- WORK REQUIRED -
Reproduce only this range: the line holding "Task: Click the OpenAI bookmark icon" through the last line of the data below, both included, exactly, with no pictures.

- Records from a data collection -
╔══
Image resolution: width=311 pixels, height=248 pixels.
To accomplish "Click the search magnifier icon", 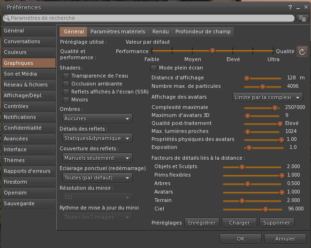I will [7, 18].
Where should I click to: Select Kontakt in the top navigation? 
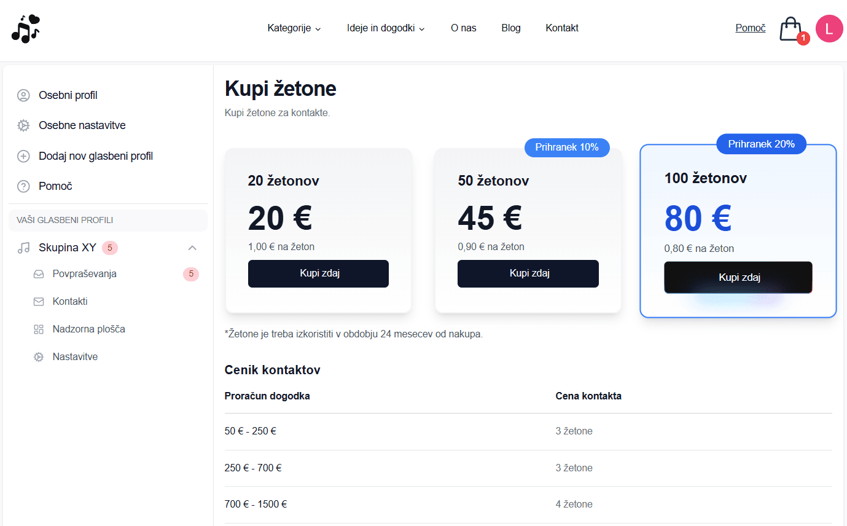[561, 28]
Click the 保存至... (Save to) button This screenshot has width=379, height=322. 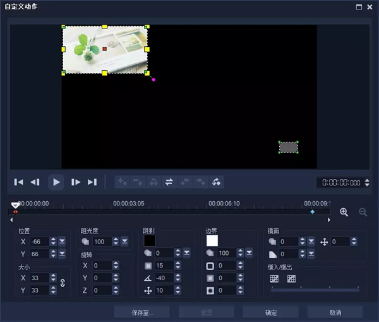[x=141, y=313]
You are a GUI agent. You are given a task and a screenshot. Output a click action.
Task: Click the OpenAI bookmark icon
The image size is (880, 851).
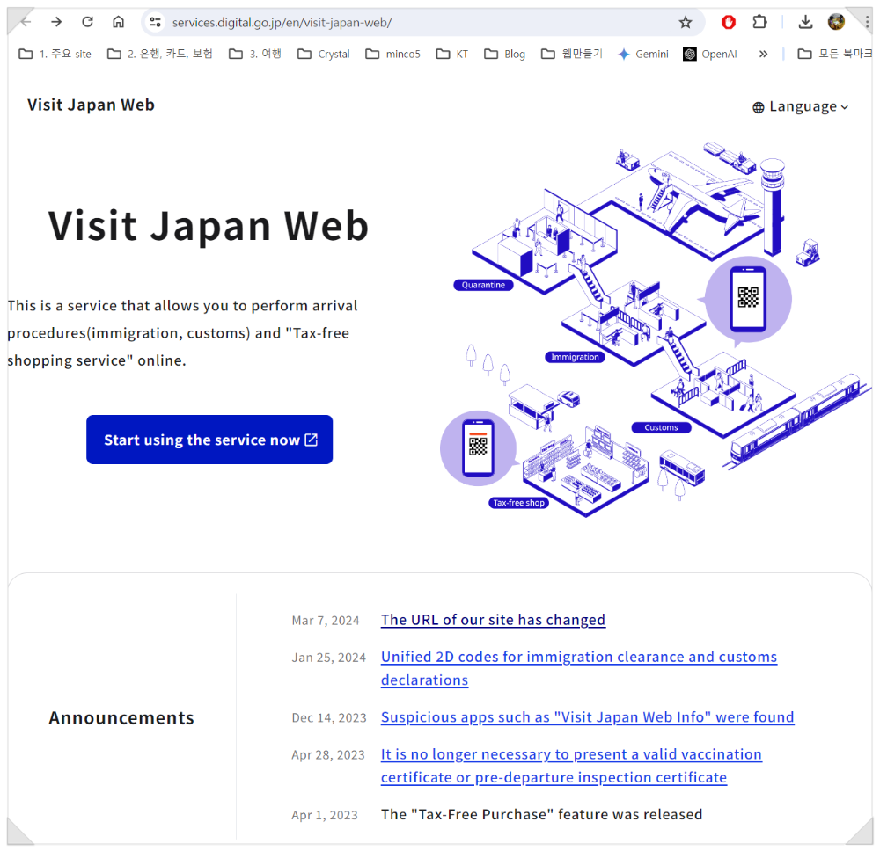pyautogui.click(x=687, y=54)
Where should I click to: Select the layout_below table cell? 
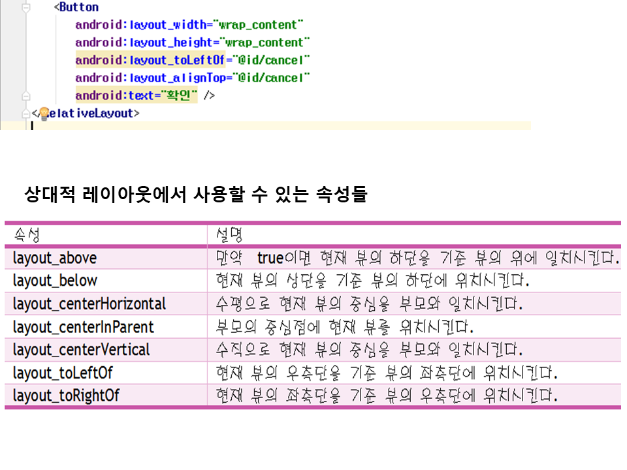pos(55,281)
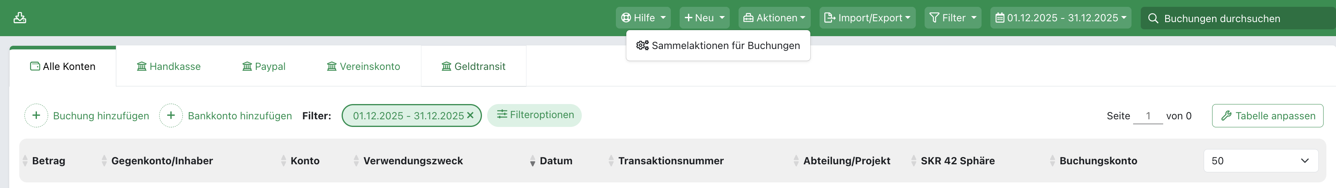The image size is (1336, 188).
Task: Expand the Filter dropdown in header
Action: (953, 18)
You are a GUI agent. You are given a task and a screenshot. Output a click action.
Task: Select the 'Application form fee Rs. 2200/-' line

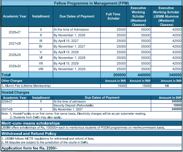[29, 148]
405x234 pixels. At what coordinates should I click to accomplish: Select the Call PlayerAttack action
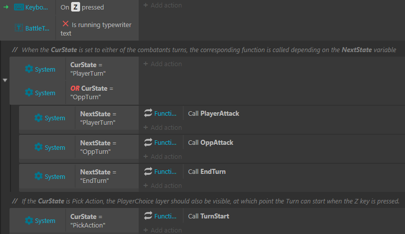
╚══
- ANSWER BELOW -
Task: Click the OpenAI bookmark icon
The image size is (880, 851).
pyautogui.click(x=687, y=54)
Where should I click to: Select the layout_below table cell? 
pos(55,281)
The image size is (1336, 188).
Task: Expand the Filter dropdown in header
Action: (953, 18)
You are a GUI agent. You are given a task and a screenshot. Output a click action.
Task: Select the 'Application form fee Rs. 2200/-' line

[29, 148]
405x234 pixels. At what coordinates should I click to accomplish: Select the Call PlayerAttack action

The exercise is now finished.